6. Hilfe für Studierende: Zwei Fragen an den Experten
Prof. Dr. Rainer M. Holm-Hadulla ist ärztlicher Leiter der Psychotherapeutischen Beratungsstelle (PBS) des Studentenwerks Heidelberg
DSW-Journal: Welches sind derzeit die brennendsten Probleme, mit denen die Studierenden in Ihre Beratung kommen?
Holm-Hadulla: Die Probleme sind – wie auch schon in den vergangenen Jahren – Arbeitsschwierigkeiten, Prüfungsängste, Überforderung und Stress. Darüber hinaus kommen Studierende mit den klassischen Problemen wie depressive Verstimmungen, mangelndes Selbstwertgefühl und Beziehungsprobleme zu uns. Auffällig ist, dass die Klientenzahl in den vergangenen Jahren erheblich gestiegen ist. Das mag viele Gründe haben – eines ist aber sicher: Die psychologische und psychotherapeutische Beratung ist heute wesentlich akzeptierter als noch vor einigen Jahren. Aufgrund dieser Akzeptanz kommen die Studierenden wesentlich früher zu uns und warten nicht, bis das Kind in den Brunnen gefallen ist.

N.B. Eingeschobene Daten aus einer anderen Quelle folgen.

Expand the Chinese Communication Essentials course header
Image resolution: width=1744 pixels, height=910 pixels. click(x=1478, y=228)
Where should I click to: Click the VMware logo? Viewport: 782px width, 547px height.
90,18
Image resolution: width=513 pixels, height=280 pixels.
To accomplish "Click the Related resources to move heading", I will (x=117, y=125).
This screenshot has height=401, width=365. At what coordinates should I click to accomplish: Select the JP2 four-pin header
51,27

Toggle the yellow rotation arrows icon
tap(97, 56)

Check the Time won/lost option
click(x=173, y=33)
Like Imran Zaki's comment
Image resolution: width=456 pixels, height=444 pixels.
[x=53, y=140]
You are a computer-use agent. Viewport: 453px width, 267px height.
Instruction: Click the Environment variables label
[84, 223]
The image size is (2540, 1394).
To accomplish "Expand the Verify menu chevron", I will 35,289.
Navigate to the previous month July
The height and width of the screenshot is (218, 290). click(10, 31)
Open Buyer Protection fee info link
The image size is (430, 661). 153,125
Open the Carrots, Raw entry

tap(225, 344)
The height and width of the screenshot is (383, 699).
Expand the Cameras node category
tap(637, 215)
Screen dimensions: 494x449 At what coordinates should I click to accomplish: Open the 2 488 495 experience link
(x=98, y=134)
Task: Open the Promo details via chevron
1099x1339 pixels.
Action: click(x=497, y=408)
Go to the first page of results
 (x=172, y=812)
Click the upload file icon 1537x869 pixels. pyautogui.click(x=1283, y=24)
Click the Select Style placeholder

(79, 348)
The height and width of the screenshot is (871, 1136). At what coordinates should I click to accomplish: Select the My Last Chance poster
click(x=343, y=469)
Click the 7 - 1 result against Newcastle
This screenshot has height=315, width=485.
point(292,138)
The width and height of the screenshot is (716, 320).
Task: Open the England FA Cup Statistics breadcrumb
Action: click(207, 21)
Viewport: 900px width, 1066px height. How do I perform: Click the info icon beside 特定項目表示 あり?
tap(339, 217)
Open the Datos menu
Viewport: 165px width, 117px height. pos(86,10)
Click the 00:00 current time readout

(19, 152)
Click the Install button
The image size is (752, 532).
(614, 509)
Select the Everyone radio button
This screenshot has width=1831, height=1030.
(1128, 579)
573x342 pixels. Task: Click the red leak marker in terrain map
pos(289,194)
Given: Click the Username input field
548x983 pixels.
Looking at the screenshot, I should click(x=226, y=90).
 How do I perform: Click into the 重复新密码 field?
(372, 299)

DSW-Journal: Was halten Sie von der studentischen Initiative „Nightline – das Zuhörtelefon“ und wie schätzen Sie deren Bedeutung für die Studierenden ein, die dort anrufen?
Holm-Hadulla: Ich halte „Nightline“ für eine sehr wichtige studentische Initiative. Deshalb hat das Studentenwerk Heidelberg „Nightline“ – insbesondere in der Gründungs- und Anfangsphase – auch unterstützt. Es rufen dort Studierende an, die die Hilfe professioneller Fachleute (noch) nicht in Anspruch nehmen wollen oder können.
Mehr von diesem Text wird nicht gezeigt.